People only need Five Servings of Fruit, Veggies Per Day
Just because fruits and vegetables are healthy, it does not mean that people have to eat them excessively. According to a new study, people only need five servings of fruits and vegetables per day. Consuming more than this amount does not add any more health benefits.
In this study, researchers reviewed 16 studies that were conducted in the United States, Asia and Europe. Together, the studies involved more than 833,000 participants. During the follow-up portions of the studies, around 56,000 participants had died. The researchers examined the relationship between eating fruits and vegetables and premature mortality risk. They calculated that each serving of fruit or vegetable could cut the average death risk by five percent for up to five servings. Consuming a sixth serving will not cut death risk anymore.
"This analysis provides further evidence that a higher consumption of fruit and vegetables is associated with a lower risk of all-cause mortality, particularly cardiovascular mortality," the researchers, headed by Professor Frank Hu, of Harvard School of Public Health, explained according to BBC News. "There was a threshold around five servings of fruit and vegetables a day, after which the risk of all cause mortality did not reduce further."

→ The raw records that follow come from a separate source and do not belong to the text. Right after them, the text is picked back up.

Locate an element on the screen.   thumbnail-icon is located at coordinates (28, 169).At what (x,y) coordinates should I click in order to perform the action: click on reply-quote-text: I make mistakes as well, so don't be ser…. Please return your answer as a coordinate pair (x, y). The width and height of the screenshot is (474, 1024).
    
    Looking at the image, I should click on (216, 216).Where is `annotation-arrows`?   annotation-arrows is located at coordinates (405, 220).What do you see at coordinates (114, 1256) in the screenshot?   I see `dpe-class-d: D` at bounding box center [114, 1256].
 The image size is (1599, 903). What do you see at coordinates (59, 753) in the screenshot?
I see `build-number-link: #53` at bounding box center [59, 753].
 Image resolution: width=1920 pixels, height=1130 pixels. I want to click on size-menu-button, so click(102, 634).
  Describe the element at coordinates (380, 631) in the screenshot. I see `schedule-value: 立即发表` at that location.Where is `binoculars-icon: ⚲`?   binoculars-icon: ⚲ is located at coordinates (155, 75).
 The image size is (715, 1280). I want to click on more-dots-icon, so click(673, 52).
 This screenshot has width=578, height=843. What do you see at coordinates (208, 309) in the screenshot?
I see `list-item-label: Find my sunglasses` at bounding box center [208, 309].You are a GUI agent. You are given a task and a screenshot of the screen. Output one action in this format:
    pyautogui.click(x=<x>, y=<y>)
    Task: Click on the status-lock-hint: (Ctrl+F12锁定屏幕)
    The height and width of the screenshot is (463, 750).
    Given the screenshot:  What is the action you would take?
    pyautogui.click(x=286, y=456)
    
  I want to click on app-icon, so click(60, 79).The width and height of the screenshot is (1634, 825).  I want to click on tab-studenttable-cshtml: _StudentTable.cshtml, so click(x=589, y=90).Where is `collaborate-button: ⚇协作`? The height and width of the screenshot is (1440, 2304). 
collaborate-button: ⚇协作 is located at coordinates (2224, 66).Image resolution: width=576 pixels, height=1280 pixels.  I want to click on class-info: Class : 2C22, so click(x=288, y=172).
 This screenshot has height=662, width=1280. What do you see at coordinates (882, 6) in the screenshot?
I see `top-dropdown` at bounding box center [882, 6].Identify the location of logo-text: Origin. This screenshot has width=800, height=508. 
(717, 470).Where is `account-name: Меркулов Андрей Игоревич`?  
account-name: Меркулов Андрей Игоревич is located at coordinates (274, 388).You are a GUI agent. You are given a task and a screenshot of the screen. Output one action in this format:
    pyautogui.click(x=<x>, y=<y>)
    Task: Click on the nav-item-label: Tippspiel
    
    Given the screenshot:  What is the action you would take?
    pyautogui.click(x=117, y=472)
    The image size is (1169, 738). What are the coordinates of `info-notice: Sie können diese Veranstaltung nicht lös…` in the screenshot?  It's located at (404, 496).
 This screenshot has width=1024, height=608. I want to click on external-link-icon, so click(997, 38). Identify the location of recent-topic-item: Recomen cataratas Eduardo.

This study's findings contradict a recent recommendation from health experts that encouraged people to eat more than five servings of fruits and vegetables per day. Despite the contradiction, experts concluded that eating fruits and vegetables is healthy in general. People should try to include these foods into their daily diet.
"This study is another reminder that fruit and vegetables shouldn't be an afterthought but an essential part of our meals and snacks. Although our five a day message is well established, worryingly 70% of adults are still not meeting this target," a senior dietitian from the British Heart Foundation, Victoria Taylor, commented according to HuffPost UK.
"It may seem like a difficult task, but it doesn't have to be. Whether it's banana with cereal for breakfast, salad in your lunchtime sandwich or swapping biscuits for fruit, there are lots of easy ways we can up our fruit and vegetable intake. Just remember that every extra portion you eat towards your five a day could help you keep your heart healthy."
The study, "Fruit and vegetable consumption and mortality from all causes, cardiovascular disease, and cancer: systematic review and dose-response meta-analysis of prospective cohort studies," was published in the British Medical Journal (BMJ).